Michigan Venture Fellows Program Makes Inaugural Placements

The Michigan Venture Capital Association has placed four fellows from the inaugural class of its Michigan Venture Fellows Program. Sam Hogg has joined the Kalamazoo office of Open Prairie Ventures; Jared Stasik has joined Detroit Venture Partners; William Blake has joined Farmington Hills-based Beringea; and Linda Chamberlain has joined the Grand Rapids-based Michigan Accelerator Fund.

Funded last November by an $800,000 grant from the Michigan Economic Development Corporation, the Michigan Venture Fellows Program gives budding VCs the opportunity to work with a Michigan-based venture firm for a period of two years. The fellows are chosen after a rigorous application process, including a portion where the candidates must demonstrate strong Michigan ties, which usually involves a degree from a Michigan school. During their placements, fellows get a feel for the startup environment by getting deeply involved with at least one portfolio company. The hope is that the fellowship will lead to permanent employment in Michigan.

“It’s a program to encourage Michigan VC firms to source talent locally, and it’s an effort to get them to stay here,” Hogg explains. “A lot of people are coming from the coasts. Getting them to work here is easy, but getting them to stay is a challenge.”

Prior to landing the venture fellowship, Hogg was working for the San Francisco-based Nth Power, an energy-focused VC firm partnering with Detroit’s NextEnergy. Stasik was working in the Bay Area when he learned he had been accepted to the program. “It’s pretty amazing—I was working at a firm based in the Bay Area, and he was actually in the Bay Area,” Hogg says. “So one of us came back to Michigan, and one of us decided not to relocate there.”

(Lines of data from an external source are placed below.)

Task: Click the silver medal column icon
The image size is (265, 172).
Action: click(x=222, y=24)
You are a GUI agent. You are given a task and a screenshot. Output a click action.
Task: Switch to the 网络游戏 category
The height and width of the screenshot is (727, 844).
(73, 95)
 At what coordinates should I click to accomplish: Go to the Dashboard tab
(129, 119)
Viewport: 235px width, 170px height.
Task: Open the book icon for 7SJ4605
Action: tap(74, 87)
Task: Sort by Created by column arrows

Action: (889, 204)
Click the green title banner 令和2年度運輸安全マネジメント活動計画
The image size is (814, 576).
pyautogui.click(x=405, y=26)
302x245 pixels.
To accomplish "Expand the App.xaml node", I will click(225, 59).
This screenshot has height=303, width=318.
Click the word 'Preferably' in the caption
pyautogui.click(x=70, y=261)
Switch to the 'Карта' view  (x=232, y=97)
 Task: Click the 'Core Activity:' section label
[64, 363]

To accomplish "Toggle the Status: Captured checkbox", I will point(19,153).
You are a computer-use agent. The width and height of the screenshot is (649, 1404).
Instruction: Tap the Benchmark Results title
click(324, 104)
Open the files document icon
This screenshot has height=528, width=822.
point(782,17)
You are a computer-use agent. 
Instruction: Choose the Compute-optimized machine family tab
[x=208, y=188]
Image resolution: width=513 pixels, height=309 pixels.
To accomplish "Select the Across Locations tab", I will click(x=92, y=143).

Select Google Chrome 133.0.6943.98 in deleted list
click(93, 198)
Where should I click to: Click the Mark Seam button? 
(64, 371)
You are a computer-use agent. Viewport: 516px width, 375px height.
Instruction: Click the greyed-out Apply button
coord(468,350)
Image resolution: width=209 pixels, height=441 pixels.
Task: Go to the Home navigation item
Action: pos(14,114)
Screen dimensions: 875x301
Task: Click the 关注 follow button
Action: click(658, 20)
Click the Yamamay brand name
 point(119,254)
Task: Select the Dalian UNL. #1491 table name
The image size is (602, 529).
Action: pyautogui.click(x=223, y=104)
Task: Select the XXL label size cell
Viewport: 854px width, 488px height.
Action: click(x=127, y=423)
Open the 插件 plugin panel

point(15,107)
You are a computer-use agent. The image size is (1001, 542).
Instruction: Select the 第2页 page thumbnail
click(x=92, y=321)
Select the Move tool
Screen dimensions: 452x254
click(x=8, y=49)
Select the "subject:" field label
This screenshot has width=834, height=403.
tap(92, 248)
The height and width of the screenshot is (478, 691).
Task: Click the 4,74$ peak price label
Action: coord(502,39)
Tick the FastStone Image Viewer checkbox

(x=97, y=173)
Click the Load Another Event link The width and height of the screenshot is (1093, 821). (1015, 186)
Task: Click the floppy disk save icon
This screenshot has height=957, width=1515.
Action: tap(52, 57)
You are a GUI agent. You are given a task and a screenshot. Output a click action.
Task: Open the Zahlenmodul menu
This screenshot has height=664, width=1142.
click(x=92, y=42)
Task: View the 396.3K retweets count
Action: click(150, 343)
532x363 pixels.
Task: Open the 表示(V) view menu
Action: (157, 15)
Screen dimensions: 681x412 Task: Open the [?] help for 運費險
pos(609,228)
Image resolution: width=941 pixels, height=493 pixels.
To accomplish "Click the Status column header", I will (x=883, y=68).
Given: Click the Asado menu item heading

Hogg, who is 30, says staying in Michigan was an easy sell. “The best part about Michigan is that it’s so unbelievably collaborative,” he notes. “Because there’s such a shortage of capital, syndicating investments is encouraged. We have such different areas of expertise that syndicating usually yields a group that is better up to the task.”

Hogg says Michigan VCs’ biggest challenge is its collective fear of failure. “Because we’re all small firms, everyone is really terrified to fail with their first fund or venture,” he adds. “I’ve been blessed to spend time in Silicon Valley, where there’s a totally different mentality that we need to have trickle back here.”

Challenges aside, Hogg says he hopes to spend his entire VC career in Michigan. “Michigan has a ton of strengths—there’s a phenomenal tech landscape, we just need more money and entrepreneurs. I’ve seen the Ann Arbor VC community go from a dot on the map to a pretty well-respected group in sectors like medical devices and data security, and that occurred in a decade. I can’t imagine it will take too much longer for other sectors to get there.”